The peerage in Britain took awhile to develop. William I ran the country the way he wanted. Earldoms were in the king’s gift and even powerful Norman noblemen taking up newly conquered lands in England had to knuckle under to the king’s wishes. It wasn’t until more than a century later that the unlucky and generally incompetent King John, in his twisting of feudal custom to fill his depleted coffers, created an opportunity in his alienation of the large landowners. A coalition made up of a substantial number of his barons insisted on rectification of two generations’ worth of grievances regarding royal power by forcing the king to sign the landmark Magna Carta. Relations between the king and his most powerful subjects were clarified and the principle of rule by consent was established in Britain. And the author describes this process, its origins and outcome, in a very clear and logical prose that recommends itself to any student of Anglo-American political science. He does an equally superior job with the two decades of armed struggle between Parliament and the Crown, in which only about half the aristocracy actively supported the royalist position. Of the rest, about half were active supporters of Cromwell while the remainder tried hard to stay neutral and only wanted to be left alone. The Restoration led to the Glorious Revolution — again, the act of a recalcitrant peerage — and then to the establishment of the Whigs in the 18th century. It wasn’t until the 19th century, of course, that true democracy began to infiltrate the established power structure — and again, that movement was led by those members of the aristocracy who either had a conscience or who could see the shape of the industrial future.

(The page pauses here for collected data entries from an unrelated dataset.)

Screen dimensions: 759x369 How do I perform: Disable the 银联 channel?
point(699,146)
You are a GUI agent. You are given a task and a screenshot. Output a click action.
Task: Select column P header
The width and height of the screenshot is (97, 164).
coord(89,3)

As he moves closer to the present, in an era when the notion of natural, genetic superiority has lost its power to convince, James becomes somewhat more skeptical of the utility of hereditary power. Just since World War II, there has been a great fundamental shift among ordinary English citizens when it comes to the relevance of the aristocracy. If hereditary titles suddenly ceased to exist, if the peerage was stripped of its few remaining huge estates, if dukes and marquesses were required to earn a living like everyone else, most Englishmen would simply shrug. While it’s difficult for most thinking authors to remain neutral when writing about a group of people who for most of their nation’s history comprised the ruling class, James comes close. He apparently sees the development, supremacy, and decline (and possible extinction) of the peerage as an inevitable natural process.

As with most surveys covering more than a thousand years, the title of this one is a bit misleading. The first quarter of the volume covers more than four centuries, from the Conqueror to the advent of the Stewart dynasty. James, while not an academic, has established a reputation through his earlier works for semi-scholarly historical writing that is both dependably rigorous and very accessible. This latest work is highly recommended.